Is helping a pregnant woman people smuggling? Three days after the anti-people-smuggling legislation was passed, it is taking effect. A journalist who was interviewing a destitute refugee in another country — a young woman who had just had a baby — was asked to pass her $100 to buy things for the baby. He refused on orders from his employers, who told him that they could all be charged with providing funds for people smuggling. This is exactly the purpose of the legislation — to instill fear so that no-one will help refugees and asylum seekers.

The hypocritical workplace campaigner. Which architect of the Your Rights @ Work campaign is presiding over a workplace where employees are being bullied into “volunteering” for redundancies?

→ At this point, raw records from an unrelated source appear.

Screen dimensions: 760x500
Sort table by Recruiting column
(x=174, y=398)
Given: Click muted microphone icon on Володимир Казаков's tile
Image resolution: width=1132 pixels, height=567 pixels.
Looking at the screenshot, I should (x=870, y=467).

System waste at Superpartners. I work in the Australian financial services sector and heard a very worrying piece of information about Australia’s largest superannuation administrator, Superpartners. Superpartners has a variety of administration platforms that manage the superannuation accounts for millions of superannuation members. Some of the systems are quite old, and some are maintained in-house, so they embarked on a system replacement process a couple of years ago. After a system selection process, they selected the CapitalX system from Synchronised Software and also contracted in Tata Consultancy Services as a third-party integrator.

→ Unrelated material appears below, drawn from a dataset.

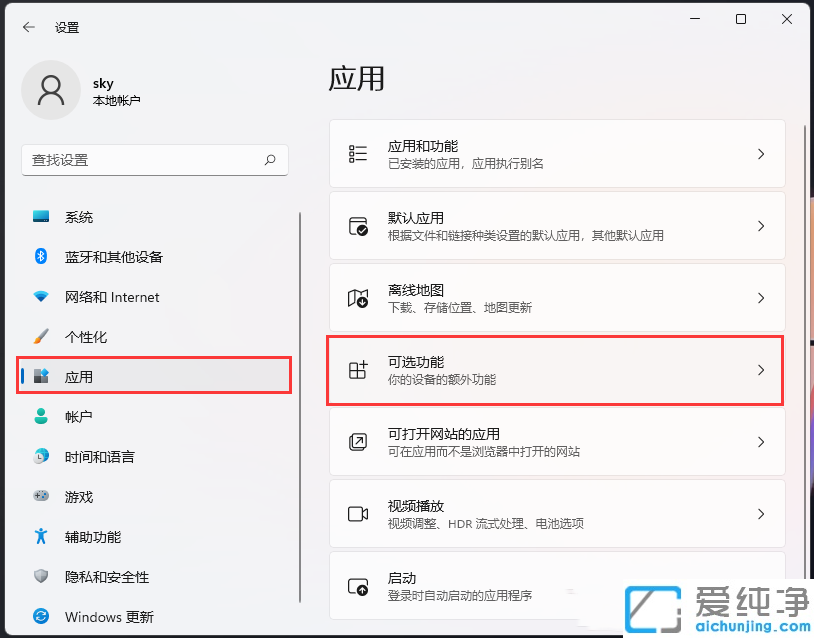Screen dimensions: 814x638
Task: Click the 游戏 Xbox icon
Action: (40, 497)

All was fine on the surface until recently, when some serious holes started to appear and the project missed critical delivery dates. Superpartners management investigated and found that the system could not perform rudimentary tasks. Apparently Superpartners were locked into the contract with Synchronised Software as it did not contain the necessary termination conditions that would allow them to cancel the project.

Some backroom deal was done that saw Superpartners buy the source code of the system for an undisclosed sum. Effectively they bought their way out of the contract. They also sacked Tata. So now Superpartners have spent a truck load of money and they have the source code to a system that does not work.

Apparently the budget spent to date is around $70 million. This is a lot of money for something that does not work. But to make matters worse, apparently they have budgeted an additional $120 million to develop the system internally to a stage where they can actually use it. So a total of around $190-200 million to roll out a new superannuation adminstration system. This is an insane amount of money, and it is being indirectly paid for by the members of the superannuation funds administered by Superpartners.

Read all about it in the Herald — and The Fin. The crisis at Fairfax can’t get any better and growing editorial overlap between its titles won’t stop it from getting worse. Who is going to buy/read the Financial Review AND the Sydney Morning Herald if they continue to duplicate stories? Last Thursday they were at it again — both ran the same long think piece about the British coalition by Simon Jenkins. Neither paper carries any significant foreign affairs news of their own generation (The Fin uses the New York Times and Bloomberg and the Herald has The Guardian and NYT) and now that the Fin‘s weekday circulation is sliding inexorably downwards towards the iconic 75,000, the bean counters must be wondering whether it’s worth keeping the grumpy old beast alive or merging it with the BusinessDay supplement to the Herald and The Age.

Courier Mail — now free at servos? I drove back home to the Sunshine Coast from Brisbane last week and stopped in at the McDonald’s on the highway near Caboolture and there were piles (more than one, and impressively high piles too) of the The Courier Mail on the counter, being given away to anyone with an outstretched hand (or not). Not sure if these count in the circulation numbers, but clearly they shouldn’t. Half of them were in the bin outside.